3. Results 3.1. Word recognition in quiet and noise condition The mean percent-correct scores of all the 124 children tested in quiet conditions were 97, 90, 93, and 82% for the four lexical categories (i.e., dissyllabic easy, dissyllabic hard, monosyllabic easy, and monosyllabic hard categories), respectively. The mean percent-correct scores of all the 89 children tested in noise at 0 dB SNR were 85, 66, 71, and 46% for the corresponding four lexical categories, respectively. The differences between the test scores of quiet and noise conditions were 11, 24, 22, and 36 percentage points. The gap of correct scores between noise and quiet was greatest of monosyllabic hard words, followed by dissyllabic hard words, monosyllabic easy words, and dissyllabic easy words (Fig. 1).

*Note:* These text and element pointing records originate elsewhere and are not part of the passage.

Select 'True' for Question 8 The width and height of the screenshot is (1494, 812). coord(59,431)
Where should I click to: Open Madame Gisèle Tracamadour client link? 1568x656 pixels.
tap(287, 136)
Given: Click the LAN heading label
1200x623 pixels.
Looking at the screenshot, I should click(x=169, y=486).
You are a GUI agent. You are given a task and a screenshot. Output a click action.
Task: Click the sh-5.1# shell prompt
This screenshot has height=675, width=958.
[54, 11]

Independent-Sample t-test was performed to examine the differences between the performance in noise and quiet listening conditions. Results showed that the word-recognition scores in noise were significantly lower than the corresponding scores in quiet for each age-matched group children (3 years old: t = 17.092, p < 0.0001; 4 years old: t = 10.932, p < 0.0001; 5 years old: t = 12.468, p < 0.0001; 6 years old: t = 14.488, p < 0.0001) (see Fig. 2).

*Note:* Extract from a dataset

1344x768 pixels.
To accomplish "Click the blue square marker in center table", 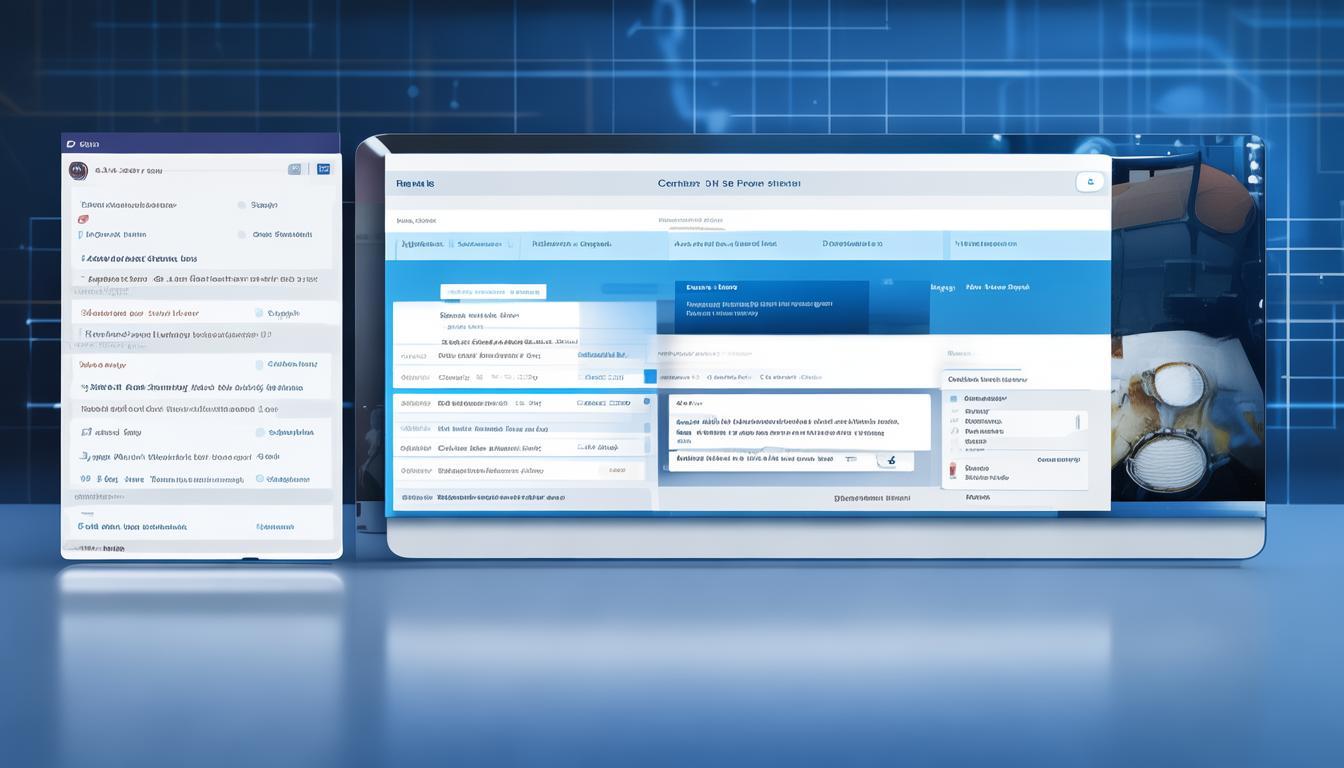I will 650,377.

Fig. 1. Group mean word-recognition scores in quiet and noise at 0 dB SNR. Each box represents a correct word-recognition score in noise or quiet (i.e., DE-N: scores using DE lists in noise, DE-Q: scores using DE lists in quiet, DH-N: scores using DH lists in noise, DH-Q: scores using DH lists in quiet, ME-N: scores using ME lists in noise, ME-Q: scores using ME lists in quiet, MH-N: scores using MH lists in noise, MH-Q: scores using MH lists in quiet).
Fig. 2. Group mean word-recognition scores in quiet and noise at 0 dB SNR. Each box represents a correct word-recognition score in noise or quiet (i.e., N: noise, Q: quiet).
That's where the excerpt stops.